* INSTRUCCIONES DE LA TAREA *
Prosigue el fragmento sobre el gusano y la polilla que aparece más abajo, a partir de su última oración.

* FRAGMENTO SELECCIONADO *
#####

Señores, ¿y el gusano y la polilla? El semidiós, el superhombre se encuentra con el gusano y la polilla. Enfermedades del cuerpo, tiranía del pecado y del instinto, hastío de los placeres, temores en la riqueza, pequeñez del entendimiento, disgustos en el poder, miserias de la conciencia, limitación del alma; contrastes familiares, fracasos sociales, grandes desastres nacionales, polillas del polvo humano, ¡cuántas hay! y ¡cómo las llevamos todos escondidas y cómo han aumentado desde que la fe ha disminuido y el pecado crecido!
Y entonces, cuando comienza a deshacerse el ídolo de polvo en el que se había puesto el tesoro y el corazón, cuando la dura realidad tarde o temprano disipa los castillos basados sobre la mentira, ¡ah! entonces, señores, los maestros de la mentira os cantarán otra canción muy diversa, os consolarán con la canción del odio, el desencanto y la desesperación.

#####

* FILAS DE DATOS *
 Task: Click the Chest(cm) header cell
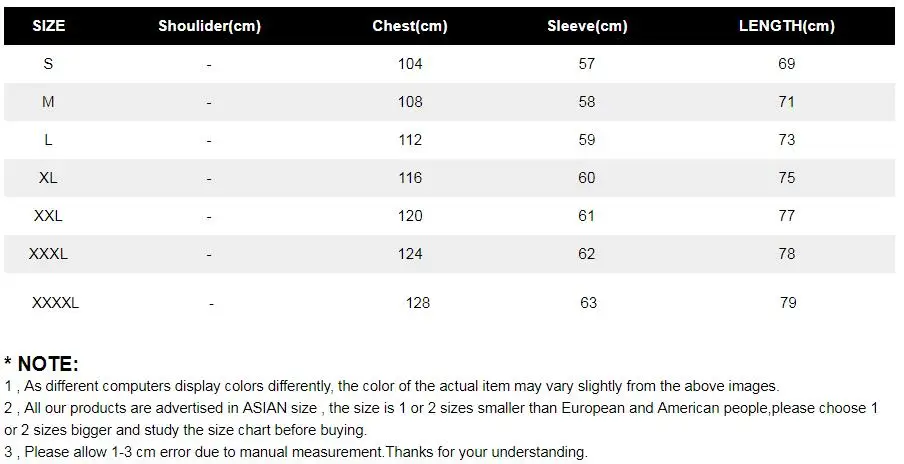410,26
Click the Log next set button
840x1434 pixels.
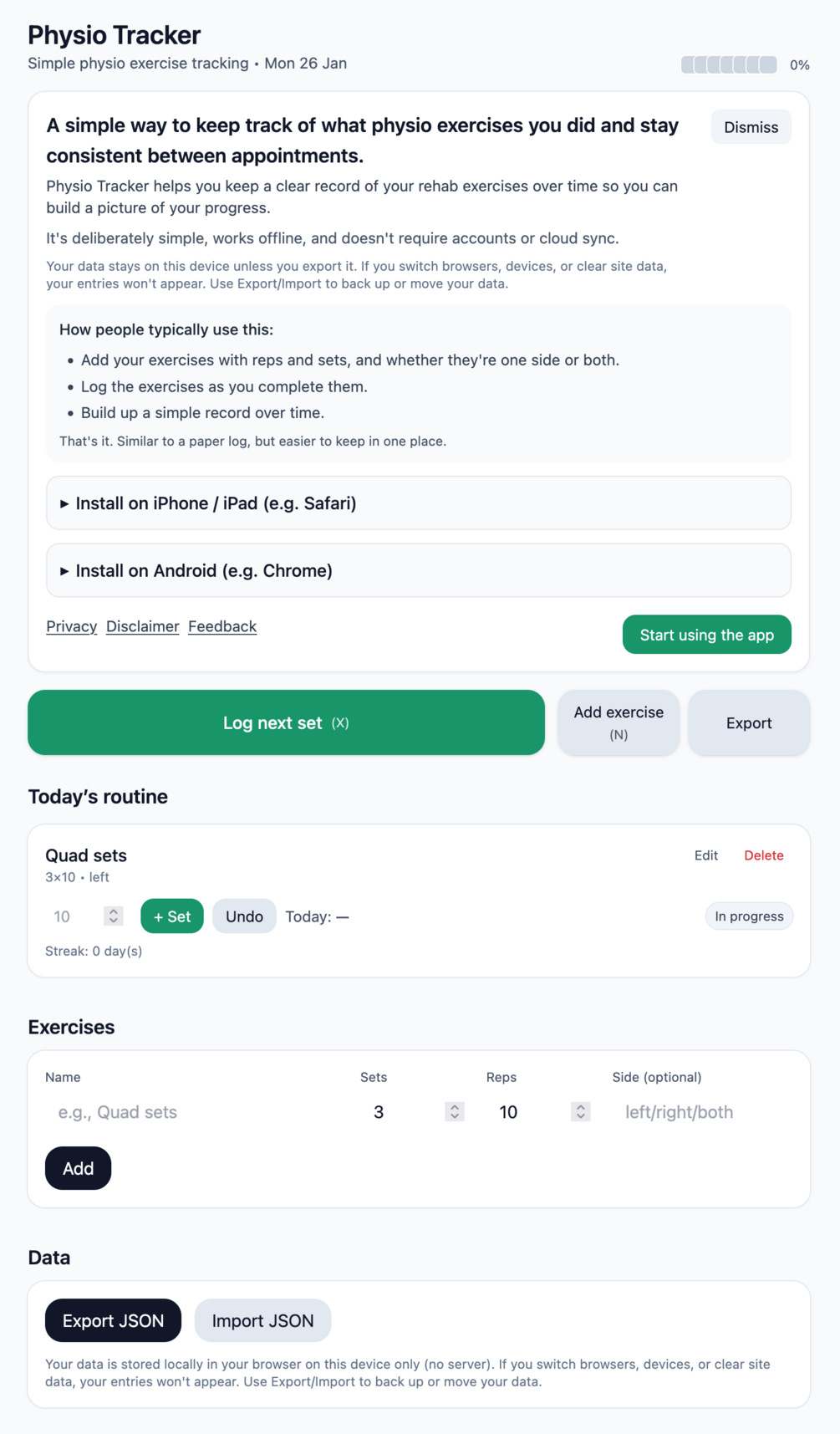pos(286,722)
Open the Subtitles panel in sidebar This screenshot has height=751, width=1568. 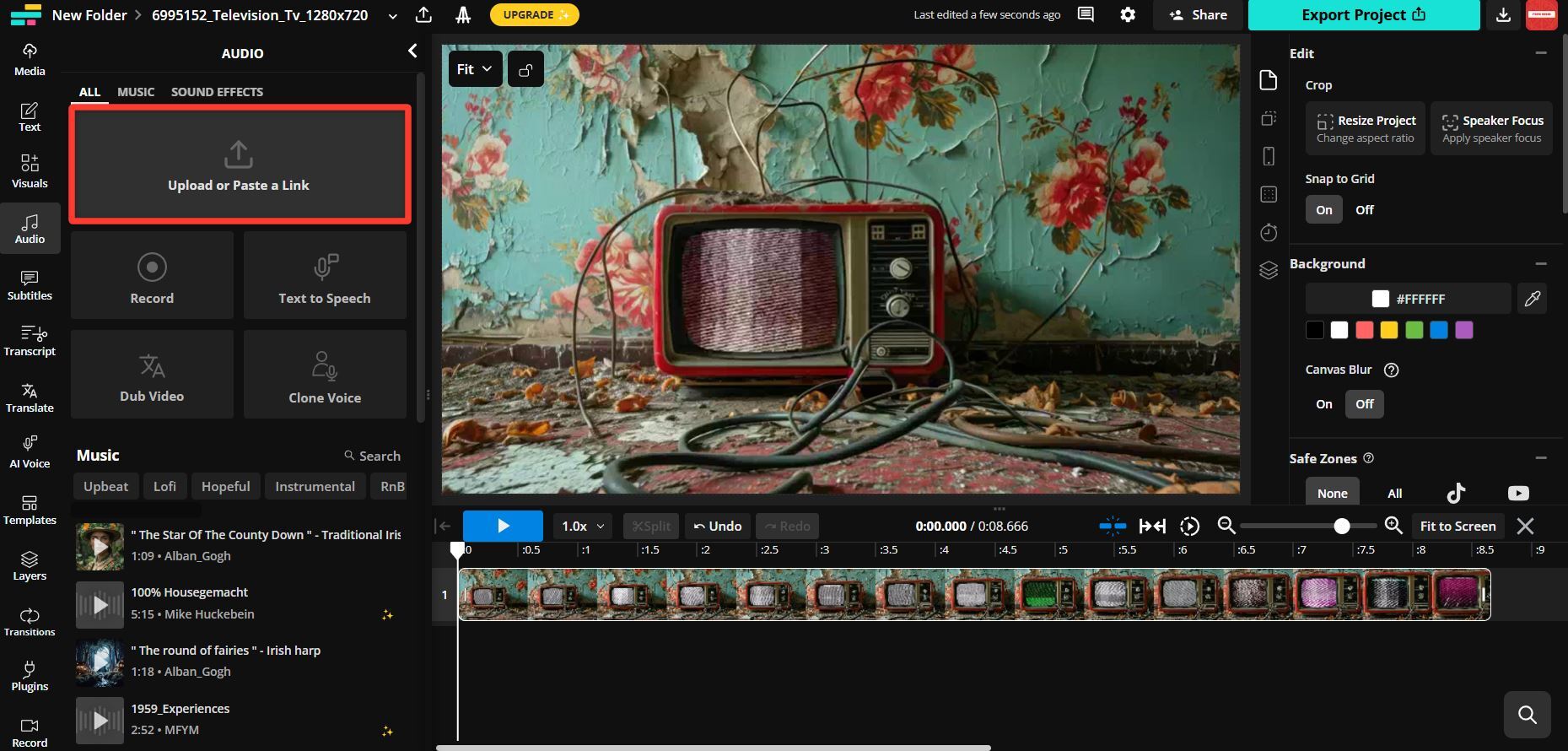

#####

* RESULTADO DEL EJERCICIO *
“Hombre: eres un absurdo, un enigma, una miseria. Tu nacimiento es sucio; tu vida, ridícula; tu fin es desconocido. Engañado por los fantasmas de las cosas hermosas que te prometen la felicidad, corres sin saber adónde, dando tumbos por la vida, hasta dar el gran salto del que nadie vuelve, a la noche de lo desconocido. Tu hermano, a tu lado, es un lobo para ti; tu superior, arriba, es un tirano; el apóstol que te predica, te engaña y te explota. No sabes nada de nada, no puedes nada contra tu destino. Tus ideales más grandes, tus ensueños más hermosos: el amor, la religión, el arte, la santidad… ¿quieres saber lo que son en el fondo? Son solamente sublimaciones del instinto del sexo que llevas en la subconsciencia. La vida no vale la pena de ser vivida”.
He aquí las dos grandes mentiras del mundo. Pero no hay ninguna mentira que no tenga algo de verdad —una mentira pura no se podría sostener—. El mundo predica del hombre dos verdades: la grandeza de su alma y la miseria de su cuerpo. Pero ignora del hombre dos verdades: la miseria de su alma, que es el pecado original, y la grandeza de su cuerpo, que es la resurrección final.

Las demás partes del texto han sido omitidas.